_EXCERPT TO READ_
↓↓↓
Sunday, October 05, 2008

Afstan: Spinning madly to declare defeat

Contrary to usual blogging protocol, I begin with a MUST READ UPDATE from Terry Glavin:
Jack Layton and Afghanistan: The Latest Dispatches From A Parallel Universe
Further to the Update here from Terry Glavin, the Sunday Times hits a real low in headline writing in the second story below. Here are excerpts from a story Oct. 5 from the Asia News section:
Relentless Taliban just keep coming
As their gruelling tour of duty in Afghanistan ends, men of 2 Para tell of relentless battles with an enemy that simply doesn’t know when he is outgunned [that headline is negative enough itself]

...
Over the past few days, as the paras flew back to Camp Bastion at the start of their journey home, the mood was sombre. “2 Para took the bulk of the casualties,” said Sergeant Andrew Lamont...

It was not supposed to be that way. Unlike 16 Air Assault Brigade’s first tour in Helmand two years ago, when the then defence secretary John Reid declared that he hoped not a single shot would be fired, they were well prepared this time.

They had almost twice as many men — 7,800 troops and four combat battalions, consisting of the 2nd and 3rd Battalions the Parachute Regiment and two battalions of the Royal Regiment of Scotland. Their commander, Brigadier Mark Carleton-Smith, declared them “the best equipped force the British Army has ever sent”.

But the Taliban have also changed tactics, increasingly using improvised explosive devices (IEDs), hiring foreign fighters from Chechnya and Uzbekistan as well as from Pakistan, and even managing to lure defectors from the Afghan national army who had been trained by British and American forces by offering to double their £90-a-month combat pay.

Capitalising on an increasingly unpopular government in Kabul and growing anger at civilian casualties, the Taliban now present themselves as less hardline, promising if they return to power they will no longer ban kites or demand quite such long beards.

As he prepared to hand over to the marines, Carleton-Smith admitted that it had been “an intense summer”. But he insisted: “That intensity has been less a product of resurgent Taliban and more the result of a larger international military footprint. We’re controlling more, our perimeter is wider, more people are living in our enclaves.”

He said British forces had killed six senior or mid-level Taliban commanders and successfully transported a US-funded turbine to the Kajaki dam to prepare the way for a supply of electricity.

We’ve taken the sting out of the Taliban for 2008 [emphasis added],” he said. “As autumn turns to winter those who are foreign will return home and restore themselves and only reappear after the poppy harvest in May or June.”

The number of civilians caught in the crossfire has also been reduced. “We’ve dropped fewer bombs than on any of the previous missions,” said Carleton-Smith.

Yet, while the British claim 78% of the population lives in their zones, the governor of Helmand says half the province is under Taliban control and they are fighting in Nad Ali, less than 10 miles from brigade headquarters in Lashkar Gah.
↑↑↑
_ACTIVITY LIST_
A. Transcribe the post on British troops in Afghanistan word for word, from "Capitalising on an" up to and including "such long beards.".
B. Write the next part of the post on British troops in Afghanistan, picking up after its final sentence.
The items that come next are separate material and not part of the post on British troops in Afghanistan.

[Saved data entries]
↓↓↓
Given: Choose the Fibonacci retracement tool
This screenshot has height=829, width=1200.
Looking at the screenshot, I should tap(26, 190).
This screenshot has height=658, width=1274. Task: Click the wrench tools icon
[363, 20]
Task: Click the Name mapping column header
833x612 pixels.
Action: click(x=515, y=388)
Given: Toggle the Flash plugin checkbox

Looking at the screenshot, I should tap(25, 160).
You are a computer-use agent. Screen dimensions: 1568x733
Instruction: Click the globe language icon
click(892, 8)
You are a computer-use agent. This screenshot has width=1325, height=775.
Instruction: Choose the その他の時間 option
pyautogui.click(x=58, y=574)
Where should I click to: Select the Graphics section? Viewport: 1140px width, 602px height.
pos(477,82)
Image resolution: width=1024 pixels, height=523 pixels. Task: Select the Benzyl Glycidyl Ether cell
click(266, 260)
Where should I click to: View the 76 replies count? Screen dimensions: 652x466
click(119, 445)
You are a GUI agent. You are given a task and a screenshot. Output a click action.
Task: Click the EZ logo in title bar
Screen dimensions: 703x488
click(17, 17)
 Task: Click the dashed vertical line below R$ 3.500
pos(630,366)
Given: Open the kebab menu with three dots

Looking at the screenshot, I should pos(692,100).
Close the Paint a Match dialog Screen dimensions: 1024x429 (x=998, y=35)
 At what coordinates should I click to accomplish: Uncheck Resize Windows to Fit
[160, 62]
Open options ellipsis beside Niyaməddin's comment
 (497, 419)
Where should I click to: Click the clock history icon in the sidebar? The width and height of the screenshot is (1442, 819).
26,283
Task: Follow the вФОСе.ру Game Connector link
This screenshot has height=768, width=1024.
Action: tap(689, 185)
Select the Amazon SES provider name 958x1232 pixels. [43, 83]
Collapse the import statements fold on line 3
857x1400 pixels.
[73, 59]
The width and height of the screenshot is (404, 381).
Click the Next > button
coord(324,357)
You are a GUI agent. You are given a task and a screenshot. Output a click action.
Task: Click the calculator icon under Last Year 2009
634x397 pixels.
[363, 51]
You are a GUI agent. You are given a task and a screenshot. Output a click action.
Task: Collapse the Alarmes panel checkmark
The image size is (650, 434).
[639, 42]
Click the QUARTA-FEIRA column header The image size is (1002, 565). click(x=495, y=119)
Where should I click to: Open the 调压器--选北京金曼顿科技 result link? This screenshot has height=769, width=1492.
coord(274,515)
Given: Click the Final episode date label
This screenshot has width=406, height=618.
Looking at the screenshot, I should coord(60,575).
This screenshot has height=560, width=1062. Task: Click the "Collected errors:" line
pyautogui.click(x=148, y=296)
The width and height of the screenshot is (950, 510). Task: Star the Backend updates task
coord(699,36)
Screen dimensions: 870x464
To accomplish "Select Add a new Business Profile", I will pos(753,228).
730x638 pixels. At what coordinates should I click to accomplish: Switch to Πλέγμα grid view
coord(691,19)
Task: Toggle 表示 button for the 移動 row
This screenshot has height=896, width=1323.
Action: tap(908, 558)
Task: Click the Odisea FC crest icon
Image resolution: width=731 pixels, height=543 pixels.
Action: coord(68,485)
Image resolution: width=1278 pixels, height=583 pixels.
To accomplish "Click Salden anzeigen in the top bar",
↑↑↑
_NUMBERED RESPONSES_
A.
Capitalising on an increasingly unpopular government in Kabul and growing anger at civilian casualties, the Taliban now present themselves as less hardline, promising if they return to power they will no longer ban kites or demand quite such long beards.

B.
Carleton-Smith acknowledges the preponderance of Taliban ringtones proclaiming “Death to the Invader” that are heard on the street, but dismisses them as “quite a good insurance policy to have on your phone”. He insists that “the very conventional battlefield of 2006 no longer applies”...

“From then to the present day it never stopped,” said [Sergeant Phil] Stout [commander of one of C company’s three rifle platoons]. “We were getting contacts every day, some just pot-shots at the base, others much more. We always outnumber and outpower them with our weapons but they keep coming back. I reckon they’re crazy. Two of them would try to take on a company. That’s not good odds.”

The relentless attacks reduced the area in which British forces could operate. “When we arrived we could patrol up to the top of our operating area, 8-9km north, but by the end we couldn’t go more than 1-1Åkm,” Stout said...

[Sergeant Andrew] Lamont, commander of one of 2 Para’s fire support groups, spent his entire tour based at Kajaki. “When we first arrived it was the poppy harvest, so fighting was low, but then the maize grew so they had more cover and fighting got more intense,” he said.

“If anything I’d say it’s getting worse. Taliban tactics are changing, using more IEDs, and they don’t back down.”..

While getting the turbine to Kajaki was the high point of the tour, Carleton-Smith admits that the low point was sustaining so many casualties. In June Britain’s 100th soldier died in Afghanistan.

“Our casualty figures have been substantial but they have to be kept in context,” he says. “We may in the course of 2008 have in the region of 50 fatalities in Helmand, but in 1972 more than 100 British soldiers were killed in Northern Ireland, on our own streets.”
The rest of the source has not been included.